Cancer stromal targeting (CAST) therapy and tailored antibody drug conjugate therapy depending on the nature of tumor stroma

Abstract

In spite of recent success of monoclonal antibody (mAb) drug conjugate (ADC) therapy in patients with hypervascular and special tumors recognized by a particular mAb, there are several issues to be solved for ADC counted as universal therapy for any types of cancer.
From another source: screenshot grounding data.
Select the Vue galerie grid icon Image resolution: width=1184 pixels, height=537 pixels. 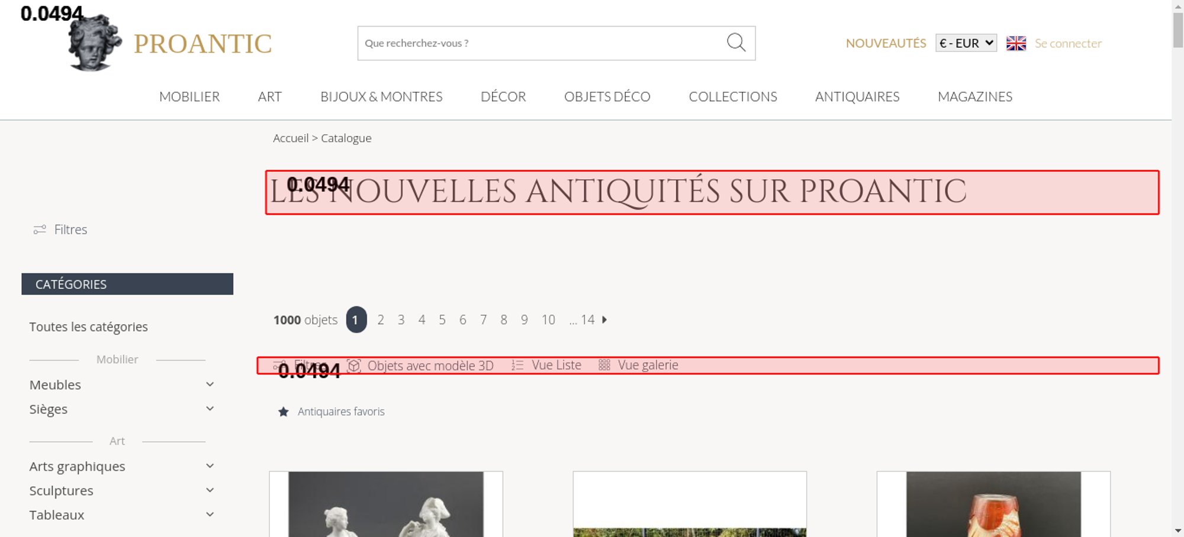tap(604, 365)
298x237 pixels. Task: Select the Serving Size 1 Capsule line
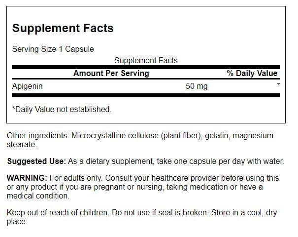pyautogui.click(x=53, y=49)
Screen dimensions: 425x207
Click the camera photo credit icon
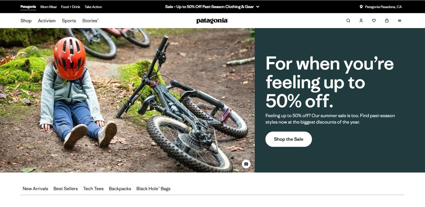point(246,164)
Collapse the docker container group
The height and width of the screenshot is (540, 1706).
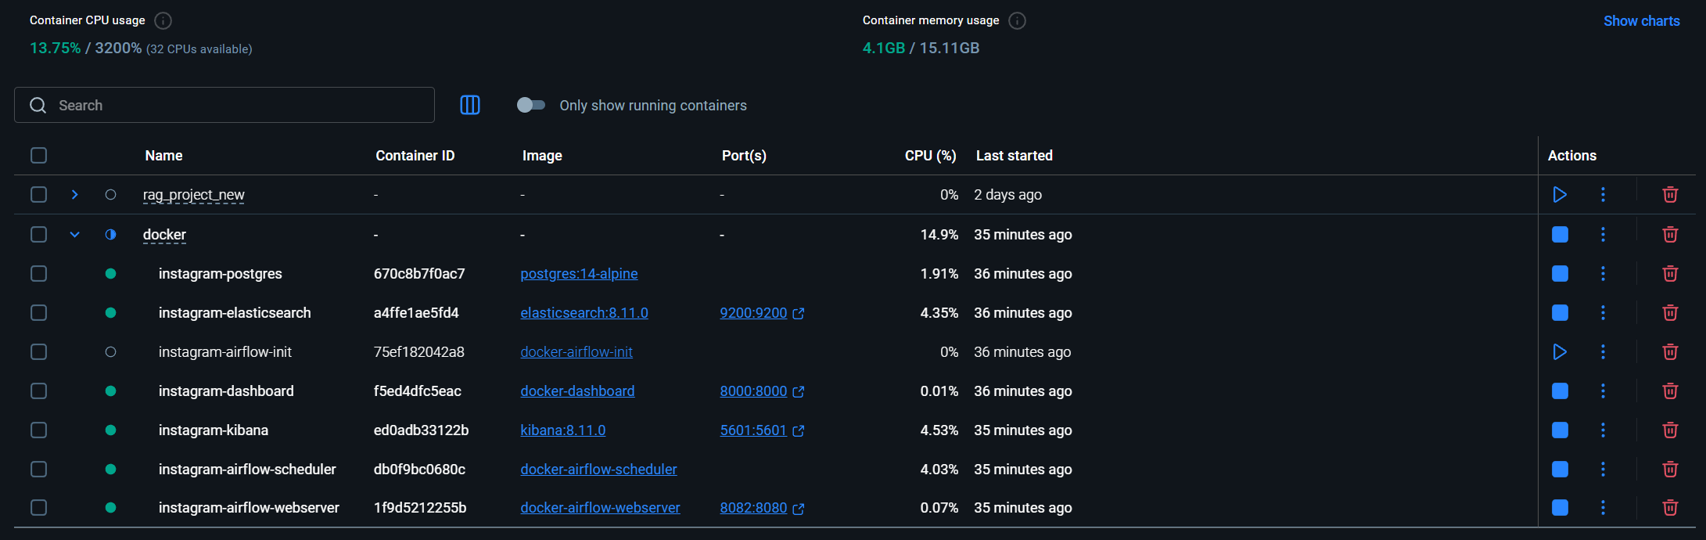pyautogui.click(x=75, y=235)
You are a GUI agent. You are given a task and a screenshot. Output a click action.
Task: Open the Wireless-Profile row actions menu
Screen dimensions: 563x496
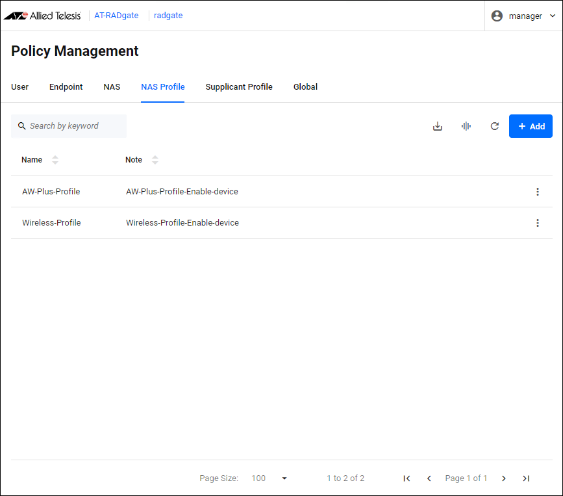pyautogui.click(x=537, y=223)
Especially most human solid tumors possess abundant stroma that hinders the distribution of ADC. To overcome these drawbacks, we developed a unique strategy that the cancer stromal targeting (CAST) therapy by cytotoxic immunoconjugate bound to the collagen IV or fibrin network in the tumor stroma from which the payload is released gradually and distributed throughout the tumor, resulting in the arrest of tumor growth due to induced damage to tumor cells and tumor vessels. In addition to the CAST therapy, we clarified the appropriate combination of targeting antibody and conjugate design of antitumor immunoconjugate depending on a quantity of tumor stroma. Hence, we selected two types of conjugate linker, ester bond and carbamate bond. It was found that combination of stromal targeting mAb and a linker composed of ester bond to release drug outside the cells was effective against the stroma-rich cancer. Conversely, cancer cell targeting via carbamate bond to release drug inside the cells was effective against stroma-poor cancer. It seemed that outcome of ADC therapy against each individual tumor having distinct stromal structure was dependent on the selection of conjugation design, as well as targeting mAb.